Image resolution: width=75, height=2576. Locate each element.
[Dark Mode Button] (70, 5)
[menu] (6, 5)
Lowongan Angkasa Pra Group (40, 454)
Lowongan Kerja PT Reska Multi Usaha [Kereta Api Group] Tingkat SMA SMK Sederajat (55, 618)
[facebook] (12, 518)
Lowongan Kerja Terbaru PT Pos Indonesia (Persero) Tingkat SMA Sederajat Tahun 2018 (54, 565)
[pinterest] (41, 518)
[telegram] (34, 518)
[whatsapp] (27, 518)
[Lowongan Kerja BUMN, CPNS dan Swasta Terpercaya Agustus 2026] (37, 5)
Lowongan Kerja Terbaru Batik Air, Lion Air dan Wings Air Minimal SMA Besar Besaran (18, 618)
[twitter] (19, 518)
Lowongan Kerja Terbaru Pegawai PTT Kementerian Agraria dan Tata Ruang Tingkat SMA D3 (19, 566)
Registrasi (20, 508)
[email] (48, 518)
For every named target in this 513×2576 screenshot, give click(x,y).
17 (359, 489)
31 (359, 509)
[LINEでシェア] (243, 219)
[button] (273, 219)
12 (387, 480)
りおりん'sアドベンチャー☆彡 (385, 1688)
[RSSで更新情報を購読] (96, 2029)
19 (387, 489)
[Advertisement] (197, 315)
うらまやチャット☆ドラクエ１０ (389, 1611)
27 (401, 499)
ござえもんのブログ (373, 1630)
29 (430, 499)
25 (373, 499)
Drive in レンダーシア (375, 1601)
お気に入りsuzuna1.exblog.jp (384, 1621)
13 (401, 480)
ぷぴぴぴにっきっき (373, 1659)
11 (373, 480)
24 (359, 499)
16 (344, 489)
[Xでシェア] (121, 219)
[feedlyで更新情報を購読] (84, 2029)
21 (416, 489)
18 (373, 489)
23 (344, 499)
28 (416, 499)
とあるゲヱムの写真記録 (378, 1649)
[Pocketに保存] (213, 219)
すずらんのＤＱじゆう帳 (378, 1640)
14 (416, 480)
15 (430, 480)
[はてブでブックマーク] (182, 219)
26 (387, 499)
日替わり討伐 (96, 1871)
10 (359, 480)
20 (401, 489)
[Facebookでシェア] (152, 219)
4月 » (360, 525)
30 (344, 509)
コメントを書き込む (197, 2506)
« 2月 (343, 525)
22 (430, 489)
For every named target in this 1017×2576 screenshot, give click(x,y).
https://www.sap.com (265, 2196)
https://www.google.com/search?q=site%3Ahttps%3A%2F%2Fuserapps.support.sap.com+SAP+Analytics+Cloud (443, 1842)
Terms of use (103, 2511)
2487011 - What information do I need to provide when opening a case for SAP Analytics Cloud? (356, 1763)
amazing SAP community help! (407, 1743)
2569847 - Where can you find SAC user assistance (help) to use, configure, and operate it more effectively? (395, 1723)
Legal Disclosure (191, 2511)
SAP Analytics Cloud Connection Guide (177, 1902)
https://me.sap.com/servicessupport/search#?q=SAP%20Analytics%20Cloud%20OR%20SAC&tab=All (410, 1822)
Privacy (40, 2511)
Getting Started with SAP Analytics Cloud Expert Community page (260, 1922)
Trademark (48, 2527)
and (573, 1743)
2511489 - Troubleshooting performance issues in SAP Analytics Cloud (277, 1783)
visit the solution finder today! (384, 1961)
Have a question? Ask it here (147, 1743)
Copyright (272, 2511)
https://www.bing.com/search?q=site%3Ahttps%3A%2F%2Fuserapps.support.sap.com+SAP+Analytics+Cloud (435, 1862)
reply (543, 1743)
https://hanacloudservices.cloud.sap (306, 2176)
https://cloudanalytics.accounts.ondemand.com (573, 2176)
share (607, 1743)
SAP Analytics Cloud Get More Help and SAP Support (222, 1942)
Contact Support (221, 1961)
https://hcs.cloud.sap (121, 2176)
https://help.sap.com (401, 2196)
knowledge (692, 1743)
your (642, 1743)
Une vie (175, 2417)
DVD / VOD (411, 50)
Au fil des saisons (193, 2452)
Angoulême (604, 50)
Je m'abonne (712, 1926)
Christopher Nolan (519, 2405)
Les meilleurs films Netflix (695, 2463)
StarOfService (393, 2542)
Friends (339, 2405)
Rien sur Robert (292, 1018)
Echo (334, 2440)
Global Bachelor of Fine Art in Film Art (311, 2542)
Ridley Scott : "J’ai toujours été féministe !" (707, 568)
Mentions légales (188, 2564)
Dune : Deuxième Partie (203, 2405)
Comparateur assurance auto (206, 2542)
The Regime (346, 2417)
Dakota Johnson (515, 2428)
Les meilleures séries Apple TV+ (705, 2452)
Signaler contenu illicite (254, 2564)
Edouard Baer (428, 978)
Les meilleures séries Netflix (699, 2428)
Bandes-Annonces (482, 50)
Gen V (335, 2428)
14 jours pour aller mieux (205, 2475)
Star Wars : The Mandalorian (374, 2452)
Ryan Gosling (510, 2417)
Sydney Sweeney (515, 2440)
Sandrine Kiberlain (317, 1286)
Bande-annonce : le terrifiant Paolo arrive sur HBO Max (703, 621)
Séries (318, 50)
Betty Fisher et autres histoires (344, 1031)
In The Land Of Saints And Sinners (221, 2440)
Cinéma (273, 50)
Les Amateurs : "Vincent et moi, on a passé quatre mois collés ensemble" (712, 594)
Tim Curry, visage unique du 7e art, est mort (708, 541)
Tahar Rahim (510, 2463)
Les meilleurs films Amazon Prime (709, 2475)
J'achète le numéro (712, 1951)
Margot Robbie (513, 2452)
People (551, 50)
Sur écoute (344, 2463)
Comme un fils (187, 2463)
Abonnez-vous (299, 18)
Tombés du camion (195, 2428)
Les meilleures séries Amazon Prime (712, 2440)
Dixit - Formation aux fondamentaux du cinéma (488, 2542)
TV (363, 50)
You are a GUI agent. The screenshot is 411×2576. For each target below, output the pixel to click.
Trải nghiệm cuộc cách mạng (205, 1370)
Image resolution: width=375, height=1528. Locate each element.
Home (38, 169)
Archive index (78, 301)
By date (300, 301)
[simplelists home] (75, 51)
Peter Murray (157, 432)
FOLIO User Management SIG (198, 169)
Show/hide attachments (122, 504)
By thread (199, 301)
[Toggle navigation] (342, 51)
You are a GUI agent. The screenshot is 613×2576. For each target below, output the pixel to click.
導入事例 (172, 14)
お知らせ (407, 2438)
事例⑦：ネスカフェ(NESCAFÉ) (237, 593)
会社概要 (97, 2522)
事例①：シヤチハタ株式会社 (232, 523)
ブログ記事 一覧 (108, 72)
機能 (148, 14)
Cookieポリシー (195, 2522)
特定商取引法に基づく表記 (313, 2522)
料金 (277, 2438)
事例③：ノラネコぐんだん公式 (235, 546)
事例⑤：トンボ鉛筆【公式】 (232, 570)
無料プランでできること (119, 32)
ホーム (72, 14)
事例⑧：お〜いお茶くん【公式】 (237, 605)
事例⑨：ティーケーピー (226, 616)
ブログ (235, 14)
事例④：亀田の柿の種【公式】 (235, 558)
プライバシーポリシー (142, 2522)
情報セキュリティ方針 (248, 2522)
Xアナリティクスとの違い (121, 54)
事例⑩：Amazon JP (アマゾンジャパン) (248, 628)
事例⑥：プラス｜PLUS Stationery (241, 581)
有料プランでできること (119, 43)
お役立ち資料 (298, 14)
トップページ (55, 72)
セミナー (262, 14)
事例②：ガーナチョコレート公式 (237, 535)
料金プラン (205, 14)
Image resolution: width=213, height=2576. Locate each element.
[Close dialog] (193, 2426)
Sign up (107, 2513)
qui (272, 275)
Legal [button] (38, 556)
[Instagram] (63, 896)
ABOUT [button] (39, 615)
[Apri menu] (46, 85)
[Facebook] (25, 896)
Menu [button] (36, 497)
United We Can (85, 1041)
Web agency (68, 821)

_____

* [What the exercise asks] Each of the lines from the one holding "ABOUT [button] (39, 615)" through the final line of the entries is to be set down exactly, and no others.

* [Worked solution]
ABOUT [button] (39, 615)
[Apri menu] (46, 85)
[Facebook] (25, 896)
Menu [button] (36, 497)
United We Can (85, 1041)
Web agency (68, 821)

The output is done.